Muitas das reações dos pais são agressivas, descarregando sobre a criança a angústia vivenciada diante da violação da infância de seu filho e da frustração das expectativas geradas pelo despertar sexual deste, seja menino ou menina. A impulsividade de um ato agressivo dos pais, quando tomam conhecimento do ocorrido, demonstra a responsabilidade que depositam na criança sobre a permissão para o ato e em uma proporção maior para os casos em que o agressor é o padrasto da vítima-menina. Assim, as contradições vivenciadas pela criança no momento da revelação e a inusitada reação dos pais são particularidades importantes a serem levadas em conta, quando são tomadas as declarações da criança, posteriormente, no âmbito policial e judicial.

Os fragmentos do relato de uma mãe, no Caso 6, autenticam o que foi dito acima, a qual ao flagrar o companheiro praticando atos libidinosos com sua filha de 05 anos de idade, reagiu, primeiramente, agredindo ao abusador e, após, desferiu alguns tapas na criança. Mostrou-se arrependida, posteriormente, ao analisar sua própria conduta, pois sua atitude impulsiva e reacional foi de culpar também a vítima, já que há uma construção histórica que referencia a figura feminina como provocadora dos impulsos sexuais do homem.
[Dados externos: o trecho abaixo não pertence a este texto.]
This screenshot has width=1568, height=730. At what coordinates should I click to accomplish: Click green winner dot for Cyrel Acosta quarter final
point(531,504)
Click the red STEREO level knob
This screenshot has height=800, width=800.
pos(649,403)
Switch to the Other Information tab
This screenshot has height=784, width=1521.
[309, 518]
Percebe-se que a maneira como o fato é tratado na família e as circunstâncias em que ocorreu a revelação vão determinar as reações da criança e sua predisposição a falar sobre o assunto tanto no inquérito policial, quanto no processo judicial. Em contrapartida, também a preparação e os modos de interrogatórios são determinantes para que a criança sinta-se segura em seu depoimento e possa validar seu testemunho perante a autoridade dos adultos. A diferenciação entre a revelação e a denúncia é necessária, uma vez que são dois processos distintos, mas nenhum menos doloroso para a vítima.

A revelação torna-se pública a partir do momento que ultrapassa as barreiras da família e exterioriza-se para o início do processo de responsabilização, ou seja, quando é levada ao conhecimento de alguém capaz de iniciar o processo de responsabilização (Professora, Diretora de escola, membros do Conselho Tutelar, Policiais Militares, Delegado de Polícia etc.) (ROCHA, 2006, p.35).

Portanto, após a revelação há um novo processo a ser enfrentado, o que exige daquele que recebeu a queixa o reconhecimento da palavra da criança, já que estará desempenhando um importante papel, não somente diante dos olhos da vítima que o elegeu como denunciante, mas também pelo temor em comprometer-se diante do seu grupo social e das autoridades judiciais.